On Monday (February 16), international gold prices experienced a pullback in light trading, influenced by the closure of the stock markets due to the U.S. Presidents’ Day and the Chinese New Year holiday. After a significant 2.5% surge in gold prices last Friday, investors engaged in profit-taking, leading to a decline of over 1% in spot gold prices on Monday, hovering around $4,986 per ounce.

Chief analyst Tim Waterer from KCM pointed out that due to light trading and a lack of new catalysts for upward movement, gold retraced some of its gains following the release of the U.S. Consumer Price Index (CPI) last Friday.

Furthermore, he added that profit-taking was also a contributing factor to the price correction on Monday.

Despite short-term fluctuations, the market remains optimistic about the long-term trend of gold.

Last Friday, data released by the U.S. Department of Labor showed that the CPI in January grew by 0.2% compared to the previous month, below the economists’ forecast of 0.3%, and increased by 2.4% year-on-year, lower than the expected 2.5%. This significant slowdown from the previous value of 2.7% indicates a visible easing of inflationary pressures, strengthening market expectations for a Fed rate cut, subsequently lowering U.S. bond yields and providing bullish support for non-yielding gold assets.

Austan Goolsbee, President of the Federal Reserve Bank of Chicago, recently stated that policy rates may be cut, while also cautioning that service sector inflation remains elevated.

The market is currently assessing the Fed’s policy path. Manav Modi, a commodity analyst at the Indian financial services company Motilal Oswal, believes that the Fed may cut rates by 25 basis points in March and June, although data compiled by the London Stock Exchange Group (LSEG) suggests that market participants currently anticipate a total rate cut of 75 basis points this year, with the first cut likely to be delayed until July.

Geopolitical tensions continue to provide support for gold as a safe-haven asset. The U.S. has ordered the deployment of the USS Gerald R. Ford aircraft carrier to the Middle East due to stalled progress in negotiations over the Iran nuclear agreement. Additionally, according to reports quoting U.S. officials, the military is preparing for potential conflicts, and the significant escalation of geopolitical risks has markedly increased demand for safe-haven assets.

In terms of physical demand, the Asian markets are showing strength. Despite the ongoing Chinese New Year holiday, China’s interest in gold purchases remains high, with Shanghai warehouse inventories surpassing 100 tons.

Analyst Modi stated that despite the recent price pullback, the technical aspect of gold prices still maintains a broadly bullish outlook. Following a Fed rate cut, there is expected to be further inflow of funds into gold assets.

Looking ahead, analysts believe that the movement of the U.S. dollar will be crucial.
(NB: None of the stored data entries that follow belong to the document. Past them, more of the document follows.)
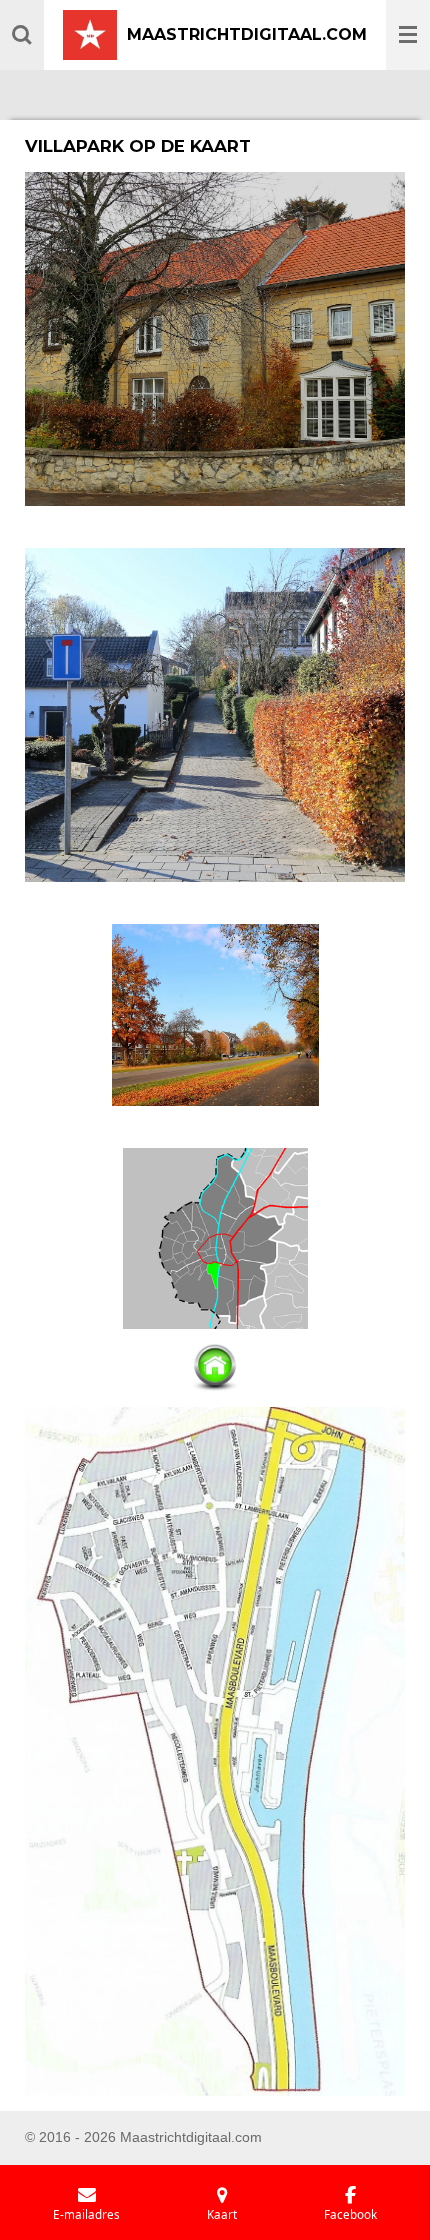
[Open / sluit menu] (408, 35)
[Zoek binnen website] (22, 35)
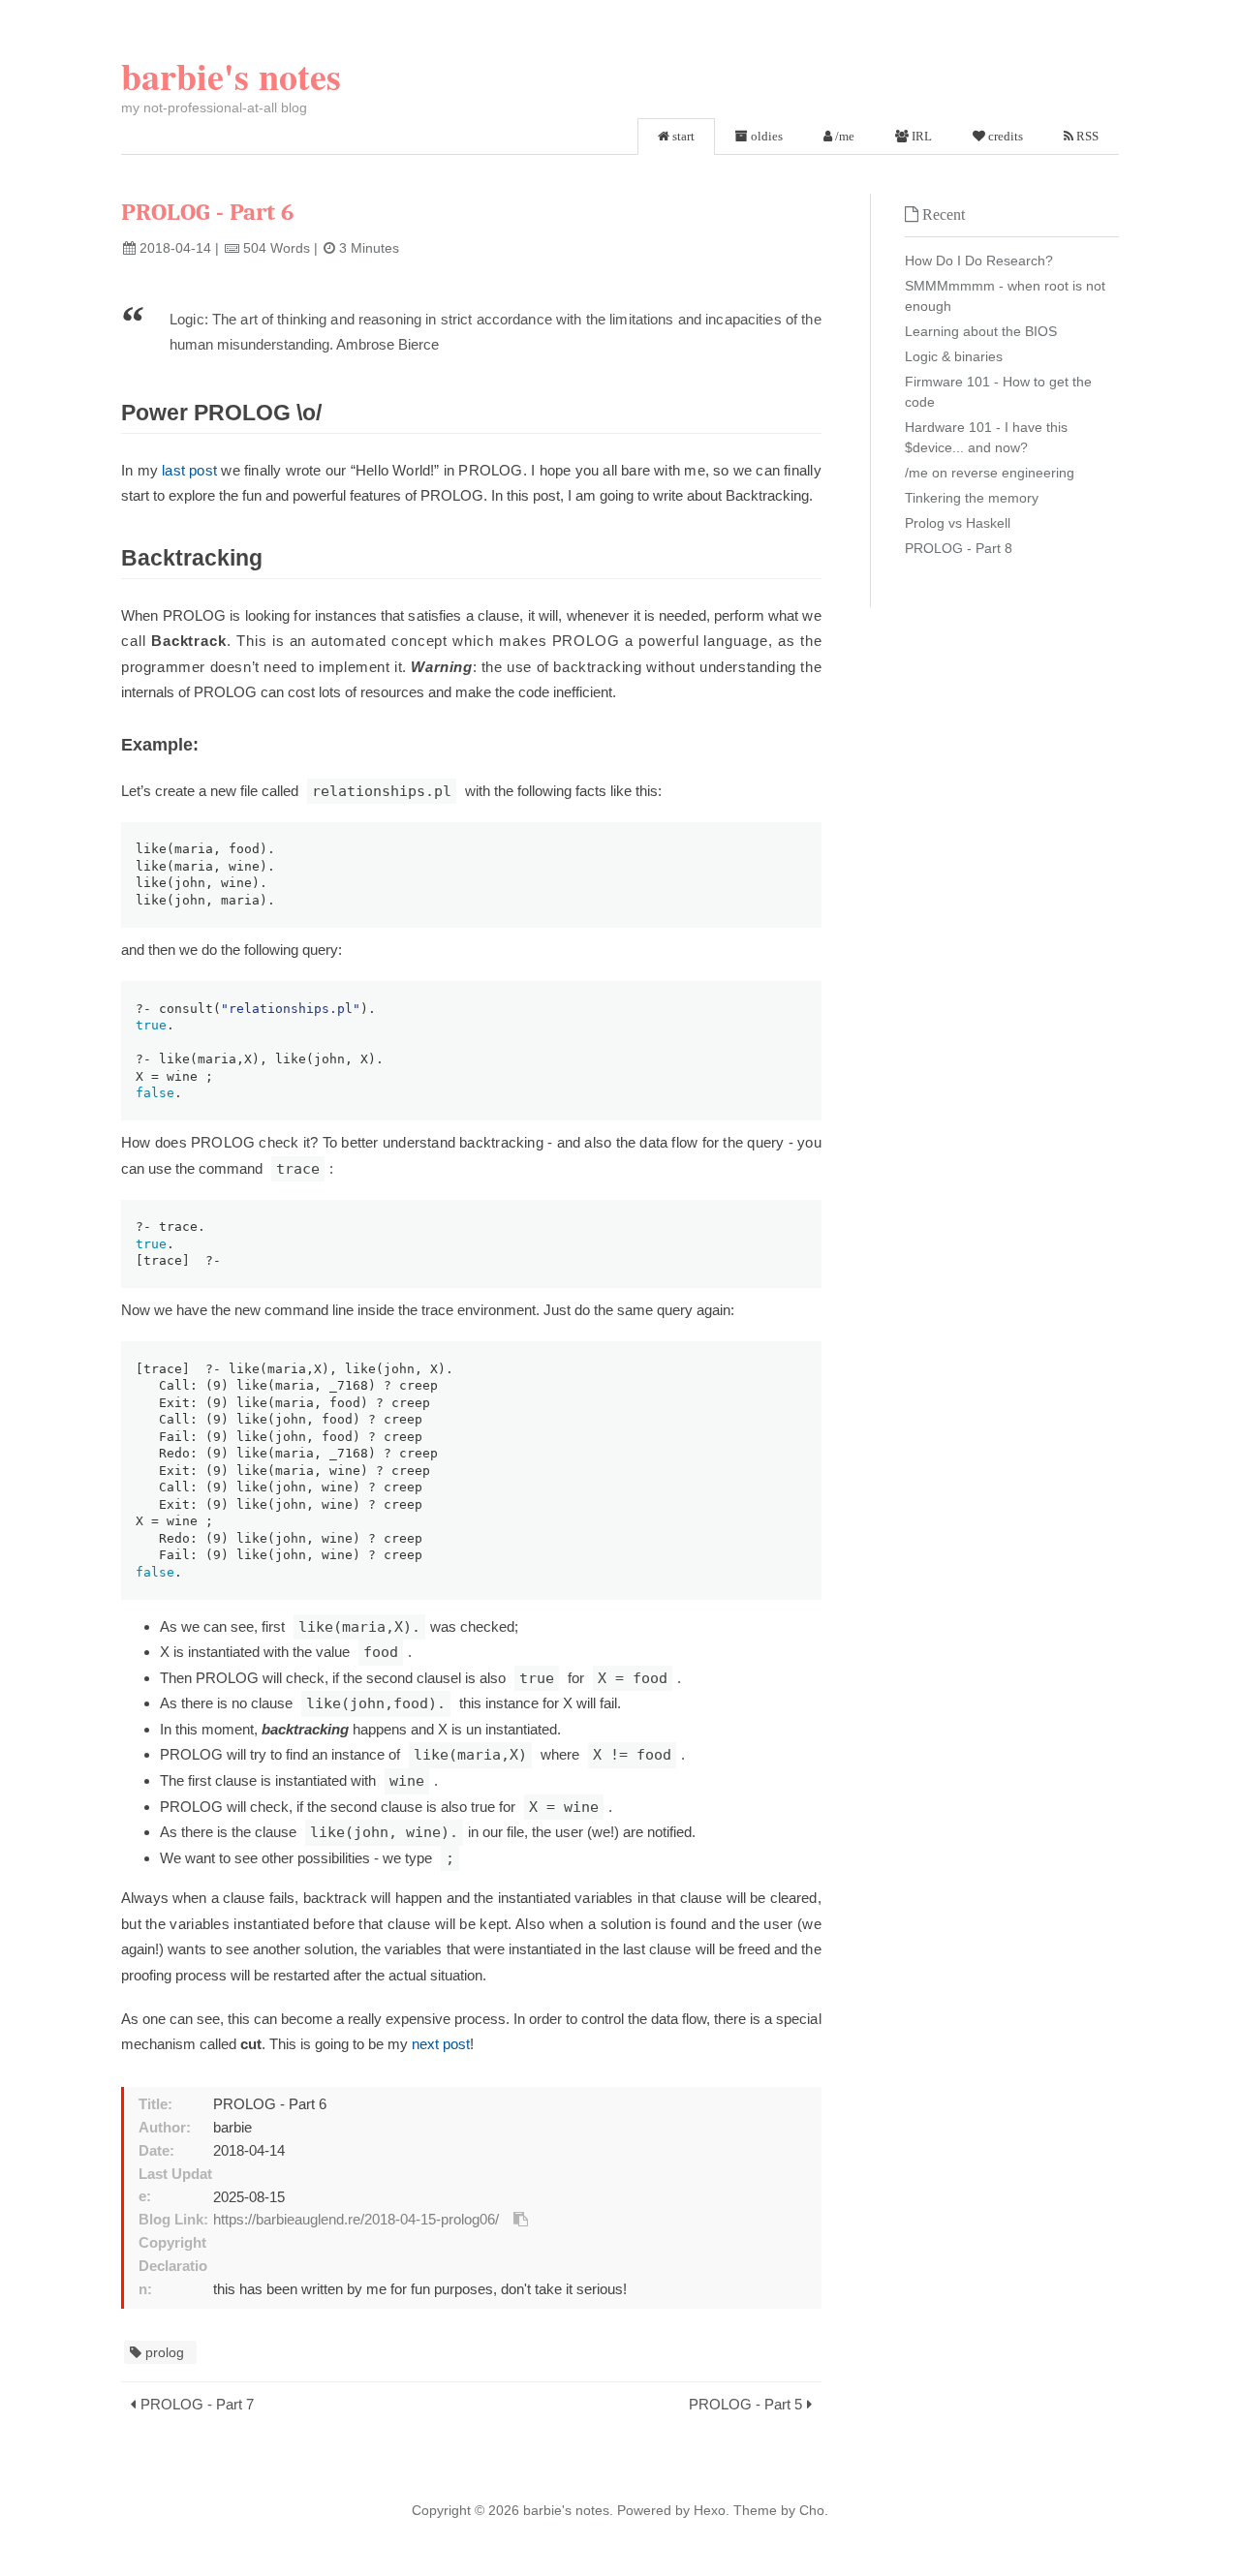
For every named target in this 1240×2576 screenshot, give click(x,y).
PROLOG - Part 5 (745, 2404)
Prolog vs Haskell (957, 523)
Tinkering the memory (971, 498)
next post (441, 2044)
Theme (753, 2510)
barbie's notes (231, 76)
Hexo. (709, 2510)
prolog (164, 2352)
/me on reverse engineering (989, 472)
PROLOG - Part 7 (197, 2404)
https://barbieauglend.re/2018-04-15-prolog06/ (356, 2219)
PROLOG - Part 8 (958, 548)
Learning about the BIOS (981, 331)
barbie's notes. (568, 2510)
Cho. (811, 2510)
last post (189, 470)
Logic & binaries (954, 356)
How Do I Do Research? (979, 260)
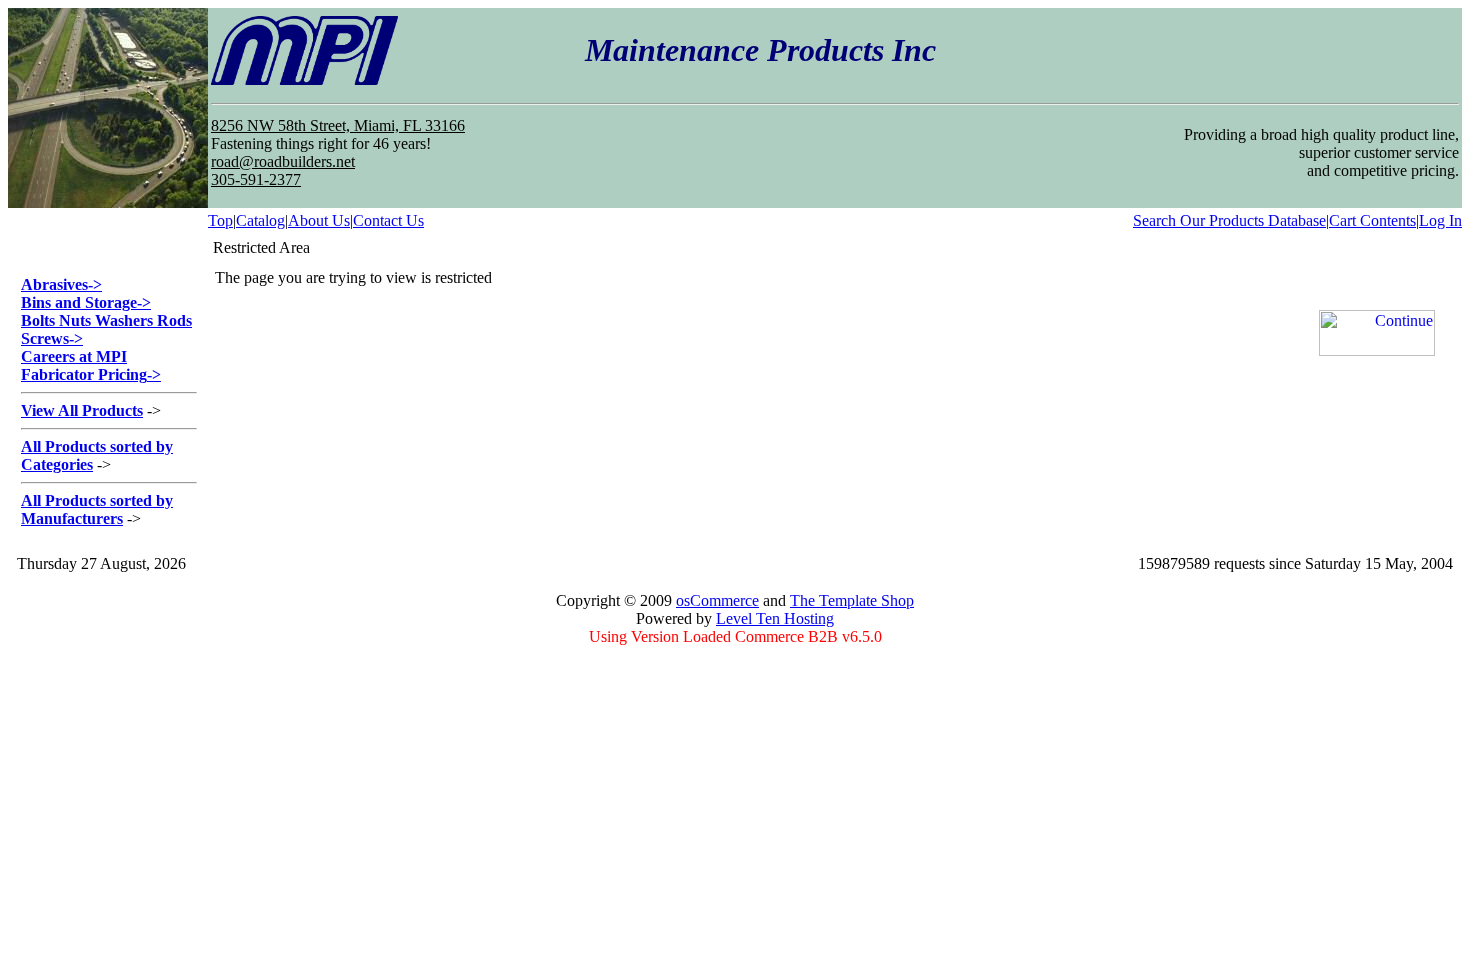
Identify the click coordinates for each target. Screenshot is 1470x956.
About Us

Waterer predicted that for gold to push towards $6,000 by the end of the year, a resumption of the dollar’s decline may be necessary.

The focus of the market this week will shift to the upcoming release of the Federal Reserve meeting minutes and the Personal Consumption Expenditures (PCE) price index, which will provide more clues on future interest rate trends.

Furthermore, the market is closely monitoring the potential impact of U.S. tariff measures on inflation.